** Exercise instructions **
Return only these lines, exactly: the one containing "Instruction: Open the" and every line after it in the listing.

** Information given **
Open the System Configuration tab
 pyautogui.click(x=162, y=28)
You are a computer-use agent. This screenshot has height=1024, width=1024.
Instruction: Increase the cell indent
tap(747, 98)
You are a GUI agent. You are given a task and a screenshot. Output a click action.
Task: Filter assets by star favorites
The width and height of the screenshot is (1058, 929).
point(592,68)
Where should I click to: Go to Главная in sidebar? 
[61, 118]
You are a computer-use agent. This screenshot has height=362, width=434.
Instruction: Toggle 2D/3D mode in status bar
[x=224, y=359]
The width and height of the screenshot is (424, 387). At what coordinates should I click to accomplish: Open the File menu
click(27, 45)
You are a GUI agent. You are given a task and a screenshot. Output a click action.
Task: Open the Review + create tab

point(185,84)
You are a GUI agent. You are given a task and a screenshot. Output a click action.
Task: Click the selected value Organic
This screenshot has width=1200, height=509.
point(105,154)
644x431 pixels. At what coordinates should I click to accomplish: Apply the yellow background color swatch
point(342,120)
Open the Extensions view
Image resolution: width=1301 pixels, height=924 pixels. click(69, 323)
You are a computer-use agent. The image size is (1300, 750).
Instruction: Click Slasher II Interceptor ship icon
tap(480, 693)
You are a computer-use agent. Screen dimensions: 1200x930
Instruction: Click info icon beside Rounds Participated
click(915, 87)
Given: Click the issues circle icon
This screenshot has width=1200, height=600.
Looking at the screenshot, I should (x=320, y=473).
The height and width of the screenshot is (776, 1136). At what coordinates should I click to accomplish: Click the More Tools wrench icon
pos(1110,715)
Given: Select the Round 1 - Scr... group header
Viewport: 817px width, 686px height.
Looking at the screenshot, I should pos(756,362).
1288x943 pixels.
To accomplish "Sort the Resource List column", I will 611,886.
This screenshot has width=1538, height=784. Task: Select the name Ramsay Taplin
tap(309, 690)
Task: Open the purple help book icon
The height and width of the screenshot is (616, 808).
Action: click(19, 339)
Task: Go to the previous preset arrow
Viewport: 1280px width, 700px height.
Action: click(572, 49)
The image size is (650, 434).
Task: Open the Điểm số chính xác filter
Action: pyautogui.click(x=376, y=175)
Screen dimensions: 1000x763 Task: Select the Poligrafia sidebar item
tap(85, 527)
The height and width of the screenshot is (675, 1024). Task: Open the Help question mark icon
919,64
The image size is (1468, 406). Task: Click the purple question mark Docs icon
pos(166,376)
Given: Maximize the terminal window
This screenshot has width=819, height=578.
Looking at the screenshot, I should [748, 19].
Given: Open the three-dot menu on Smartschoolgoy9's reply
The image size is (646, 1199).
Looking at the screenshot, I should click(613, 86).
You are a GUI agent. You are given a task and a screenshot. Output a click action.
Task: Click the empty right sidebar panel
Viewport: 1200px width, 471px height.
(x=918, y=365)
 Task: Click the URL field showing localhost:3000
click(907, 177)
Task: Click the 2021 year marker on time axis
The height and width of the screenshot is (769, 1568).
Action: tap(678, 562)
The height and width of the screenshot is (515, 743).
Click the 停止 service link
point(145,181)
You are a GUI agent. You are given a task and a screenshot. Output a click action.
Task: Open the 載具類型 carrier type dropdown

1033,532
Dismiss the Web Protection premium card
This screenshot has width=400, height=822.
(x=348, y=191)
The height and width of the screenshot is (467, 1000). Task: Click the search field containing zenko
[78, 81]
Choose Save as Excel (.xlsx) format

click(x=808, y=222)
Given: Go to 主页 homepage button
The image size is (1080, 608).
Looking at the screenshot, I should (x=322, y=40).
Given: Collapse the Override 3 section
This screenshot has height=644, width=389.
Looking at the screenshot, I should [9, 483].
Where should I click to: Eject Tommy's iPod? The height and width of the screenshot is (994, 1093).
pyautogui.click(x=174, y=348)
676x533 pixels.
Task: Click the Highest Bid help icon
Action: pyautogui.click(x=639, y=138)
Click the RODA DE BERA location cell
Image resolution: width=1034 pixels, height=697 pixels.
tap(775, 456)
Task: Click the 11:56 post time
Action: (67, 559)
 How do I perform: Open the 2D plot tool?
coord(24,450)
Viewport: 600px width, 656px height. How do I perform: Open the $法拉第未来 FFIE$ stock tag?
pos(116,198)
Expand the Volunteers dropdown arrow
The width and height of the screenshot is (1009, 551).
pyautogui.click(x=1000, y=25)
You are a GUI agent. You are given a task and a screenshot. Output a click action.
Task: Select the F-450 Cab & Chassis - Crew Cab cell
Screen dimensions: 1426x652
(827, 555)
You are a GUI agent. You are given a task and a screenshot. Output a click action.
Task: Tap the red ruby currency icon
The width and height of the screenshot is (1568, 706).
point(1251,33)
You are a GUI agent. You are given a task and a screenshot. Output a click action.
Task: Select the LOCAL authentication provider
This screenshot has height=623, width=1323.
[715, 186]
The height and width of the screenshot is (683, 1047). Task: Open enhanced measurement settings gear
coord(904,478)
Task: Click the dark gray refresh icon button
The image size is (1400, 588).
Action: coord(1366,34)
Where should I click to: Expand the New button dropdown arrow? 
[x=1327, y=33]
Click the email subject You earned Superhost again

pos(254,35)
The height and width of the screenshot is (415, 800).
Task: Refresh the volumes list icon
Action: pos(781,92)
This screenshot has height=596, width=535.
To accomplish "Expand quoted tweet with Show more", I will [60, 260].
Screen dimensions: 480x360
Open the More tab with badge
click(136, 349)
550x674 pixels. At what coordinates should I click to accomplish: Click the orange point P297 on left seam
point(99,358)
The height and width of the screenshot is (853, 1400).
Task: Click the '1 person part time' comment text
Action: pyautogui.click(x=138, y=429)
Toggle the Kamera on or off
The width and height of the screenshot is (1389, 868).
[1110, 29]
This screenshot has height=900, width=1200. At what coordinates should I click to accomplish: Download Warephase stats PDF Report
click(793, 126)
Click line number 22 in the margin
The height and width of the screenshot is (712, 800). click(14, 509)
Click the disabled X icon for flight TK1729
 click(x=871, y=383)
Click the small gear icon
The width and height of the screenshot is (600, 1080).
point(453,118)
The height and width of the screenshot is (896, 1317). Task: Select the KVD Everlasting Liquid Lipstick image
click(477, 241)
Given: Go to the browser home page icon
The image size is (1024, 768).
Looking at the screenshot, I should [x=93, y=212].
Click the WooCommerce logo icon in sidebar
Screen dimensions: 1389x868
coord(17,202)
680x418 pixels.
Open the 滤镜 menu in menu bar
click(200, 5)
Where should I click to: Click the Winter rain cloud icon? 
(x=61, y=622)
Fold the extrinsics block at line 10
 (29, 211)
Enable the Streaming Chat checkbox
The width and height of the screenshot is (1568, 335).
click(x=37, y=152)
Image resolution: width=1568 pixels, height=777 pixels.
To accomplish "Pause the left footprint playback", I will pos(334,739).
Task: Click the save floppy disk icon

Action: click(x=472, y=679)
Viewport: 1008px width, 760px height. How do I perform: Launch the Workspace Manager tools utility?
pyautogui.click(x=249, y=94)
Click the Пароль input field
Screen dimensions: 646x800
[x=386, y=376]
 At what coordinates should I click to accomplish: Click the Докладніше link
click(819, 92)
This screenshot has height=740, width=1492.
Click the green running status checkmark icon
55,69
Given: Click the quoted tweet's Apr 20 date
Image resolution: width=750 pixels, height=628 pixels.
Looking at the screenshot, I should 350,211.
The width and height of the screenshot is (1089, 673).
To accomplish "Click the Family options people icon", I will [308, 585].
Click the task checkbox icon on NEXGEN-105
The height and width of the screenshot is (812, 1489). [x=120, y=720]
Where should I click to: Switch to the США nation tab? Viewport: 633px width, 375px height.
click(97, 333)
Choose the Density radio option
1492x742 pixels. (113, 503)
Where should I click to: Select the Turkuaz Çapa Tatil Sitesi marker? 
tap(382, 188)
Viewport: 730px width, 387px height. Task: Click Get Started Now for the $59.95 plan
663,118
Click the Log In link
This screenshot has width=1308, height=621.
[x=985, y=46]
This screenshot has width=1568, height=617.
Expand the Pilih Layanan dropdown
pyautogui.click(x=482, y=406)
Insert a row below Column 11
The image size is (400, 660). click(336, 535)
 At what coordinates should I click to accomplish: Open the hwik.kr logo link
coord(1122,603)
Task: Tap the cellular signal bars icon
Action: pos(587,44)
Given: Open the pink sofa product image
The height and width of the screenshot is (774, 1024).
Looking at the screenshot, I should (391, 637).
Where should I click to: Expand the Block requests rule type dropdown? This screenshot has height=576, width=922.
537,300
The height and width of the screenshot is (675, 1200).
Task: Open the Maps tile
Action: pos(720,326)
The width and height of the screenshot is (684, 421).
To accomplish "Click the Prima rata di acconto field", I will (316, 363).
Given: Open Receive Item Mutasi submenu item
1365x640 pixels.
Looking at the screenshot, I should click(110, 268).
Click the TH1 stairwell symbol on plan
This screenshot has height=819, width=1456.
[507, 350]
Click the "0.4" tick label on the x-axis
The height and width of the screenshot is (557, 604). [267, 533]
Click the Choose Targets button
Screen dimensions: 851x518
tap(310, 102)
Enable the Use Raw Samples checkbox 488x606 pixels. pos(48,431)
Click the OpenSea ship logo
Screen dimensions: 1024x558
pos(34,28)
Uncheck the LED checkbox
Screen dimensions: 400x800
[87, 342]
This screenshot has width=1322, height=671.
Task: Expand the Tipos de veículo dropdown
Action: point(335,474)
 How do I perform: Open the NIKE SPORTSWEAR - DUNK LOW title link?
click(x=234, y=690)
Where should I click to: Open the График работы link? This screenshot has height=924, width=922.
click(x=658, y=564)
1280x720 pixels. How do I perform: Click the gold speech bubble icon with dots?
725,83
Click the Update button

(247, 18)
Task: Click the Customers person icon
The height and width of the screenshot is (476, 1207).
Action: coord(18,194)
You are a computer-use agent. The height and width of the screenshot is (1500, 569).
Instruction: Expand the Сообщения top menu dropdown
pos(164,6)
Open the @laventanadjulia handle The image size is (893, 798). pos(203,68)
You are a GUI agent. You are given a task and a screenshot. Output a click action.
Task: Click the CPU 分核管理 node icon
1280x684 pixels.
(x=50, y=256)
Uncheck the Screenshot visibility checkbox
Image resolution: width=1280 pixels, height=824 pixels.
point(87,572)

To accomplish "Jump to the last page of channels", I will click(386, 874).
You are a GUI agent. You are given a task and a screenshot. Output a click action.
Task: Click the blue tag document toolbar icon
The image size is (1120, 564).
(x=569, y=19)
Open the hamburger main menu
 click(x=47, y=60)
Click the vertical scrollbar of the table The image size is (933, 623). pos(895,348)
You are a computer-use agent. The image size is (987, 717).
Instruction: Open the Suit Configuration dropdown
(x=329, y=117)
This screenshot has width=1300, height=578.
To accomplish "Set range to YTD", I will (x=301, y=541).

** Task output **
Instruction: Open the Suit Configuration dropdown
(x=329, y=117)
This screenshot has width=1300, height=578.
To accomplish "Set range to YTD", I will (x=301, y=541).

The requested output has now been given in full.